Exercise:
Your copy should match the entries exactly, with the pictures left out.

= Beginning of Section =

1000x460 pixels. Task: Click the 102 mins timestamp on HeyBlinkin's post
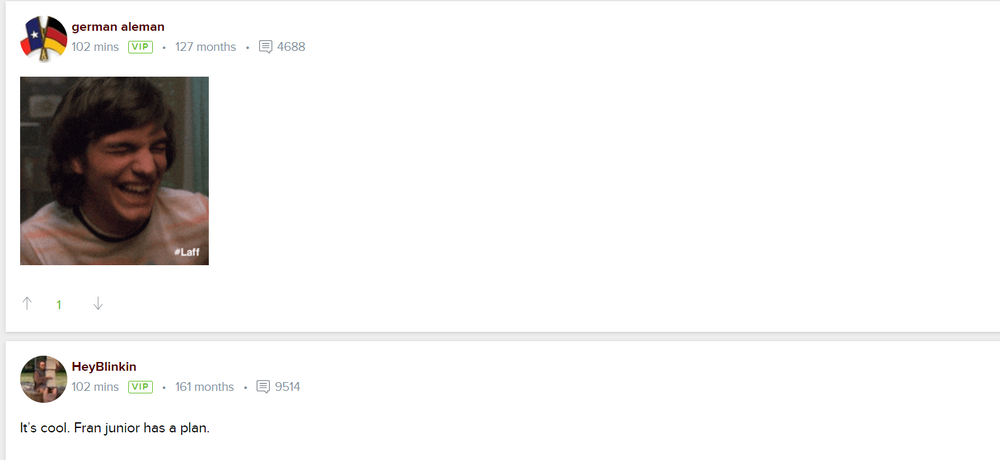[x=95, y=387]
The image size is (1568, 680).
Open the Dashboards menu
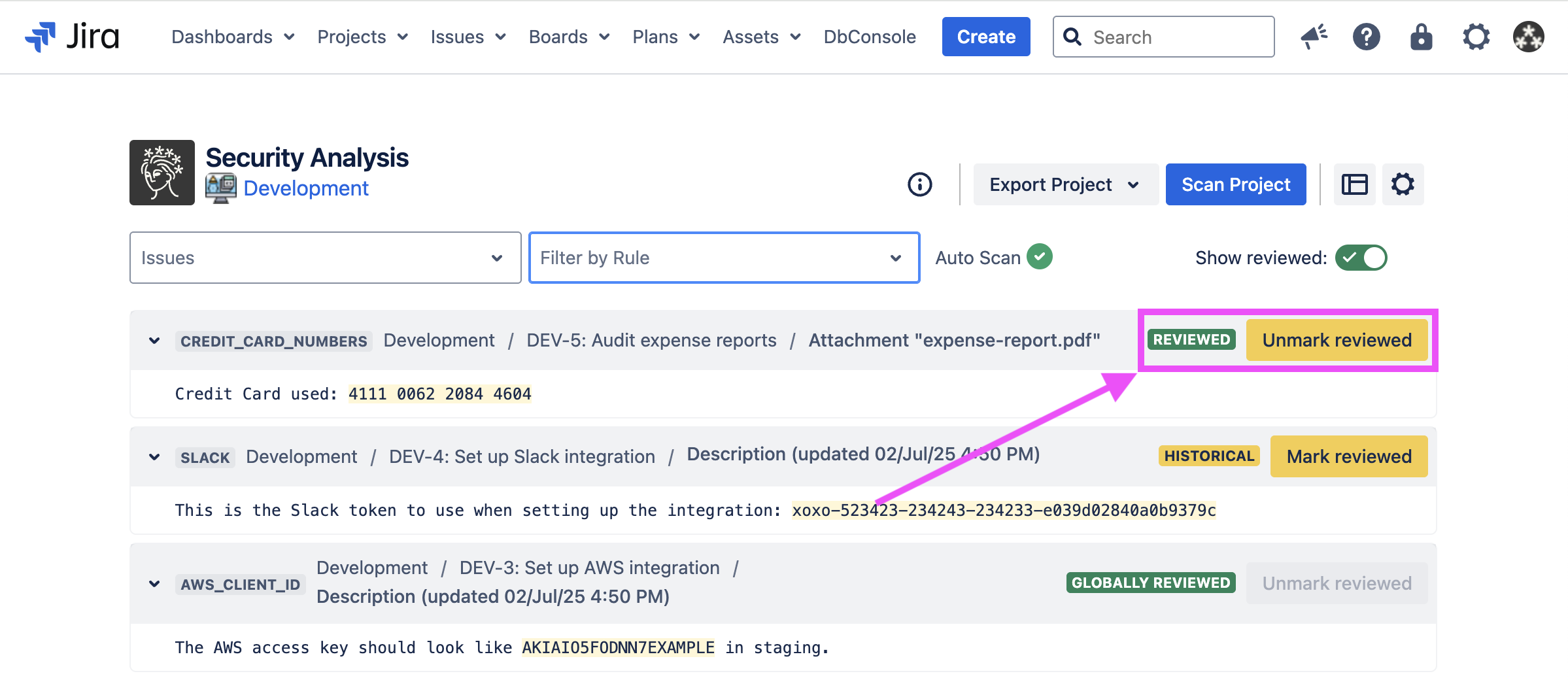coord(232,37)
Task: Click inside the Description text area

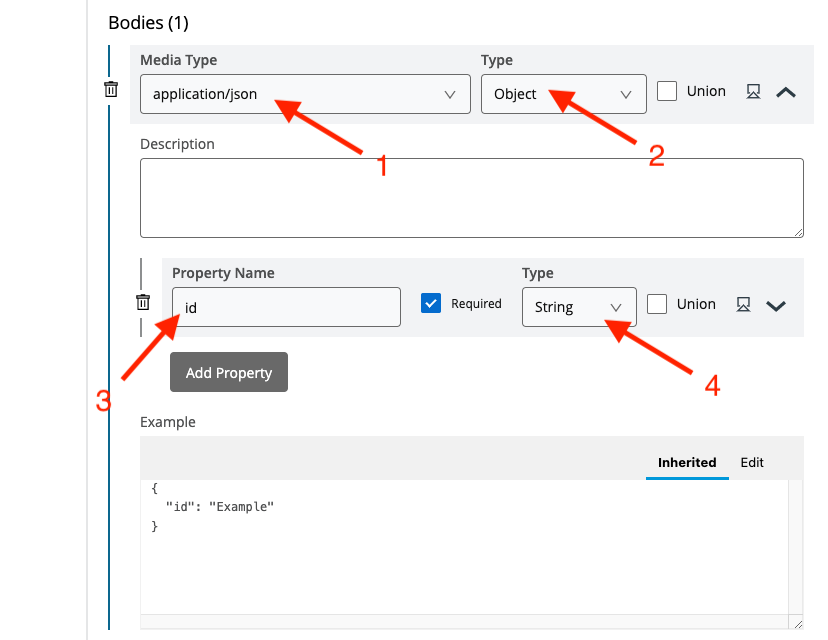Action: [x=471, y=197]
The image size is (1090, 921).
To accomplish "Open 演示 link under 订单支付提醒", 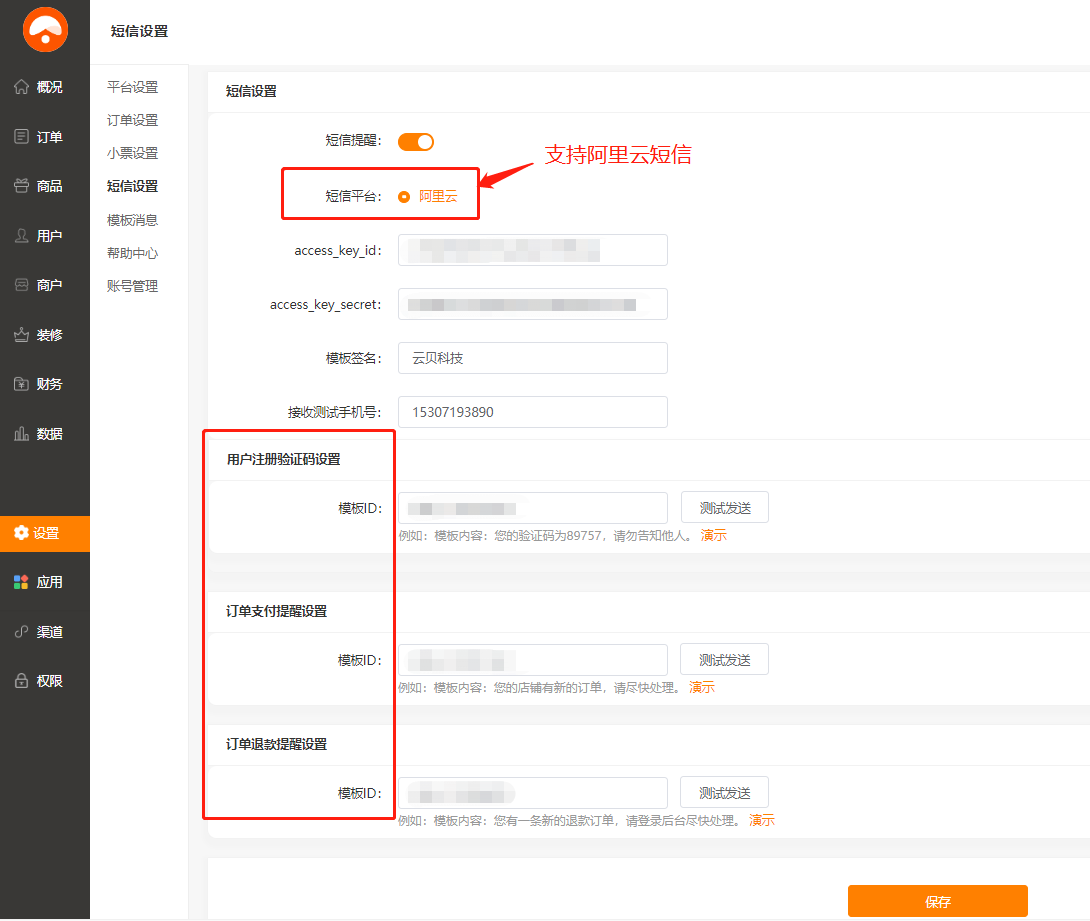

= End of Section =

Answer box:
1000x460 pixels. Task: Click the 102 mins timestamp on HeyBlinkin's post
[x=95, y=387]
The image size is (1568, 680).
Open the Dashboards menu
coord(232,37)
Task: Click inside the Description text area

Action: [x=471, y=197]
The image size is (1090, 921).
To accomplish "Open 演示 link under 订单支付提醒", 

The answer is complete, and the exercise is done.